10 Local Stories of the Week

There's never a slow news week in Jackson, Miss., and last week was no exception. Here are the local stories JFP reporters brought you in case you missed them:

  1. On his 65th birthday, Democrat Mike Espy filed Friday morning to run for the U.S. Senate seat held by incumbent Republican Sen. Cindy Hyde-Smith when it is up again in 2020.
  2. Long-time New York City Mayor Michael Bloomberg announced a $1-million public-art grant for the City of Jackson alongside Mayor Chokwe Antar Lumumba on Nov. 29, 2018.
  3. Democratic U.S. Senate candidate Mike Espy did not win his bid for U.S. Senate in Tuesday night's special election, but he came closer than any Mississippi Democrat has in 36 years.

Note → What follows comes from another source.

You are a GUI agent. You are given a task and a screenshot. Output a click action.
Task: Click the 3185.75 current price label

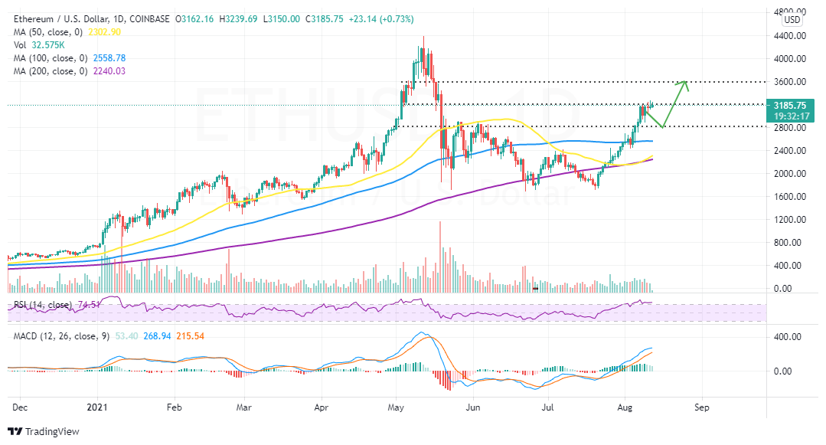tap(792, 104)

  4. Rep. Adrienne Wooten and former Hinds County District Attorney Faye Peterson won circuit court seats in the judicial run-off, creating a woman majority and cementing the first all-black Hinds County Circuit Court bench.
  5. Underlying race tensions catapulted to the surface of the run-off race between Hyde-Smith and former U.S. Secretary of Agriculture Mike Espy, with a series of other race-related reveals emerging about Hyde-Smith.

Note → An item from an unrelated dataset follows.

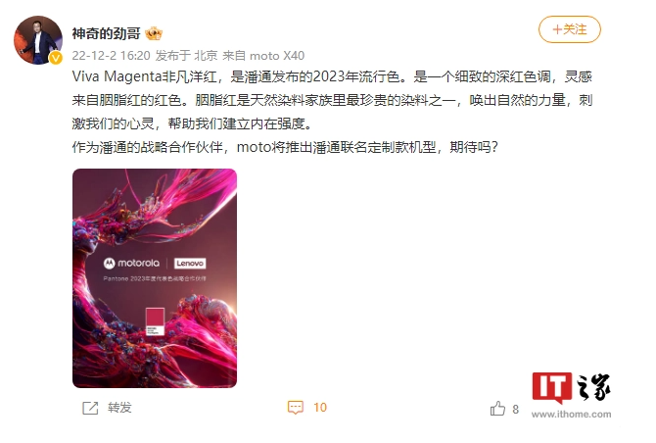Select the Viva Magenta Pantone swatch card
This screenshot has height=443, width=656.
pos(155,321)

  6. The Jackson Women’s Health Organization, the sole abortion clinic in Mississippi, received a permanent injunction in its case to prevent the 15-week abortion ban from going into effect. But, the State will likely appeal to higher courts.
  7. Almost six months to the day of her death, Frances Fortner’s mother and father filed a wrongful-death lawsuit against the City of Jackson and other businesses.
  8. Three individuals and the Mississippi State Conference of the NAACP brought a civil-rights suit against the State for absentee-ballot issues ahead of the U.S. Senate run-off election between Cindy Hyde-Smith and Mike Espy.
  9. Rukia Lumumba was the last person in a long queue of voters waiting to cast a ballot on the final day of in-person absentee voting on Saturday, Nov. 24.
  10. U.S. Sen. Cindy Hyde-Smith attended and graduated from a segregation academy that was set up so that white parents could avoid having to send their children to schools with black students, a yearbook reveals.